Tuesday, July 08, 2014

Ideals didn’t change, Americans did

Ideals didn’t change, Americans did

(My Clovis News Journal column for June 6, 2014)

How did the ideals America was founded upon- even if they were always imperfectly implemented- become so misunderstood and reviled by the majority of Americans? How did these principles become "radical", "extreme", and frightening? Or even "terrorism"?

How did false safety and socialistic collectivism become the default position of both the left and the right, and how did self reliance become suspicious?

The ideals didn't change; Americans did. One individual at a time. Through intentional mis-education, fear mongering, scapegoating, and more.

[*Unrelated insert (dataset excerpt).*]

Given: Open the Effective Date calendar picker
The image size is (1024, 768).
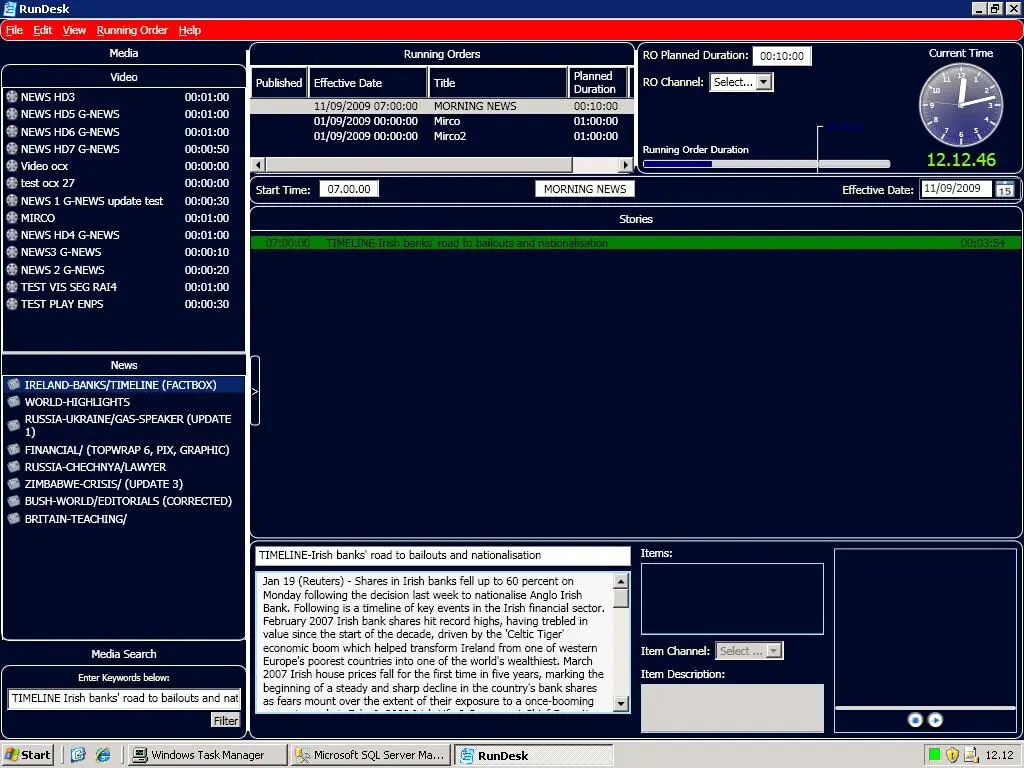Looking at the screenshot, I should pos(1004,189).
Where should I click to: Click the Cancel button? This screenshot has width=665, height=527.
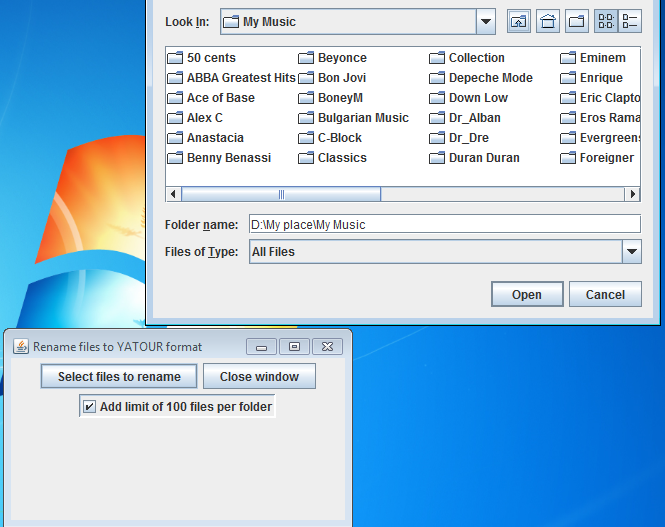[605, 294]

There isn't anything libertarians advocate which would have been foreign or antithetical to Thomas Jefferson or Ben Franklin, yet people who believe themselves to be honoring the memories of those men recoil in horror at some of the ideas and opinions presented. Does that not seem strange?

The root of those horrifying ideas is that identical human rights abide in every single person, everywhere on the planet, from birth. Those rights did not come from government, but pre-existed even the very first government ever imagined, and are independent of government approval, citizenship, or culture. Those rights trump any rules, ordinances, or "laws" ever made up. Legislation- the name for those made up "laws"- is not Law, but is often in direct opposition to Natural Law.

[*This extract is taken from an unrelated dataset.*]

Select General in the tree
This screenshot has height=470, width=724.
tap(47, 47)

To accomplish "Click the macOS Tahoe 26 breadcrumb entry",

No official position or "job" can grant extra rights, carve out exceptions to the fundamental human rights of any opponent, nor grant a license to violate even the most "minor" right of the "least important" person you may encounter.

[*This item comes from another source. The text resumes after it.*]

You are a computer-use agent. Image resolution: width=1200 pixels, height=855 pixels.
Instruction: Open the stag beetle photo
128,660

A demand or a requirement that violates those rights is null and void. You may still find it safer to comply in the face of armed enforcers, but the demand is never legitimate; you have been violated by common thugs with uncommon immunity from consequences.

As have we all.

Whistle-blower Edward Snowden recently said something that could have come straight from the writings of any of the most heroic of America's founders: "Sometimes to do the right thing, you have to break a law." He's right, and unfortunately, it's getting even more true with every passing day. Yet, those who pretend to revere the founders of America are those most likely to want to see Snowden's head on a pike. He exposed those who are the real enemies of liberty, but has become a Rorschach test to winnow the collectivists and nationalists from the lovers of liberty.

My only complaint is that he, like so many others, worked for the wrong side before realizing it was a mistake and turning around.

America's founders would approve of his actions, since they did similarly "illegal", but right, things in pursuit of liberty and in opposition to tyrants. Does that frighten you?